## Document excerpt
**********

Crucially, they saw its potential to be used in more traditional financial services such as payments, if only its poor reputation as a facilitator for crime, and even beyond that a lack of understanding of exactly what it is, could be overcome. The best way of reducing confusion and making it more trustworthy, they decided, was to make it more physical. 

“The physical bank card is something people trust,” Matveev continues. “Our idea was to bring together the two worlds: a bitcoin wallet, holding a virtual currency you can send anywhere in the world in real time with almost no fees, with a physical card.”

Wirex was born with a first-of-its-kind product: a bitcoin debit card that connected to a bitcoin wallet and allowed users to spend their virtual currency in an existing network of more than 50 million merchants accepting Visa and Mastercard in over 200 countries. Matveev and Lazarichev, as co-founders and co-chief executives, have since built Wirex as a market leader in a burgeoning sector that includes thousands of cryptocurrencies.

**********

## Dataset
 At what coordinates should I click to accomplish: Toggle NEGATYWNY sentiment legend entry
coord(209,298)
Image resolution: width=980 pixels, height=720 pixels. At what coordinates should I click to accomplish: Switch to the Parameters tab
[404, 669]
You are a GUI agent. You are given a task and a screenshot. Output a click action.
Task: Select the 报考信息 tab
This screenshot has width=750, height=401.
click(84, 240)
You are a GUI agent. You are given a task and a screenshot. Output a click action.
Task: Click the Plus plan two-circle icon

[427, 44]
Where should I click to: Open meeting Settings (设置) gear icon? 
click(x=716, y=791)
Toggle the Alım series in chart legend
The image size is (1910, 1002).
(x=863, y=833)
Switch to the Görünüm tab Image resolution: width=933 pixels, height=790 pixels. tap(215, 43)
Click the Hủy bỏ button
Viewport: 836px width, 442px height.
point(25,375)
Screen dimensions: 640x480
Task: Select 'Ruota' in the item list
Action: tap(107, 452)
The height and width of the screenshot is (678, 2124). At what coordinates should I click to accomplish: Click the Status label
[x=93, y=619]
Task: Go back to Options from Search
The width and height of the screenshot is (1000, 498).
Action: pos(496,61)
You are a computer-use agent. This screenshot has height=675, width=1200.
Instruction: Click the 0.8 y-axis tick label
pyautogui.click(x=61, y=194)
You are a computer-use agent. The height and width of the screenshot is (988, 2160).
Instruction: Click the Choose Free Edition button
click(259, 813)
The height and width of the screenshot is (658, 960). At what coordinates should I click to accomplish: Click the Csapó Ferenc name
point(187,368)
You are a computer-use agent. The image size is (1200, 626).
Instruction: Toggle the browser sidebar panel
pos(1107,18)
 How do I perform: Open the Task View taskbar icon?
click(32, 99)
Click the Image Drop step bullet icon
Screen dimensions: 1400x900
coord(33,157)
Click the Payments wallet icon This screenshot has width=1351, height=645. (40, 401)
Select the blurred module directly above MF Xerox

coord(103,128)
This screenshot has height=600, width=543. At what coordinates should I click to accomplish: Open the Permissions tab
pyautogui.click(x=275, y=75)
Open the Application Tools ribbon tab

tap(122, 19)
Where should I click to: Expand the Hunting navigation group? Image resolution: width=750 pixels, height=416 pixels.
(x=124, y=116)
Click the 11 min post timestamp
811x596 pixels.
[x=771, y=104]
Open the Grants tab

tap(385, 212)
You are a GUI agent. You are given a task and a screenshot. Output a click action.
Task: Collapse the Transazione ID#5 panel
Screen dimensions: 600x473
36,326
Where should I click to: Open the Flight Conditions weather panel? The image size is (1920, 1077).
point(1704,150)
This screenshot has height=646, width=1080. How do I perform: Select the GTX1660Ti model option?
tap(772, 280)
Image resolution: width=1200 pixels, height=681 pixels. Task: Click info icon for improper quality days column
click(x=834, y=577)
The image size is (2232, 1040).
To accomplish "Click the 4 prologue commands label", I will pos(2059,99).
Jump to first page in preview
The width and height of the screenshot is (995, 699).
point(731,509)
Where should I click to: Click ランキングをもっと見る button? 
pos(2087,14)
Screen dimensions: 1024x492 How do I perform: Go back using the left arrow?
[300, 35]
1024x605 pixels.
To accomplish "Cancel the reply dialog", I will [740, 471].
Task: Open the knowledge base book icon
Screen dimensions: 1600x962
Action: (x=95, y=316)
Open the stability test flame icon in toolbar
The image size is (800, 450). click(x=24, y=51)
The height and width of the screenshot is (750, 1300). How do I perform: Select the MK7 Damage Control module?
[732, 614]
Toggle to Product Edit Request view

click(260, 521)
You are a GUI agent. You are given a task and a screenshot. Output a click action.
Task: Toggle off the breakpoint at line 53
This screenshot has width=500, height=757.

**********

## What the task asks
Reproduce the full passage above about the Wirex bitcoin debit card, word for word.

## Response to the exercise
Crucially, they saw its potential to be used in more traditional financial services such as payments, if only its poor reputation as a facilitator for crime, and even beyond that a lack of understanding of exactly what it is, could be overcome. The best way of reducing confusion and making it more trustworthy, they decided, was to make it more physical. 

“The physical bank card is something people trust,” Matveev continues. “Our idea was to bring together the two worlds: a bitcoin wallet, holding a virtual currency you can send anywhere in the world in real time with almost no fees, with a physical card.”

Wirex was born with a first-of-its-kind product: a bitcoin debit card that connected to a bitcoin wallet and allowed users to spend their virtual currency in an existing network of more than 50 million merchants accepting Visa and Mastercard in over 200 countries. Matveev and Lazarichev, as co-founders and co-chief executives, have since built Wirex as a market leader in a burgeoning sector that includes thousands of cryptocurrencies.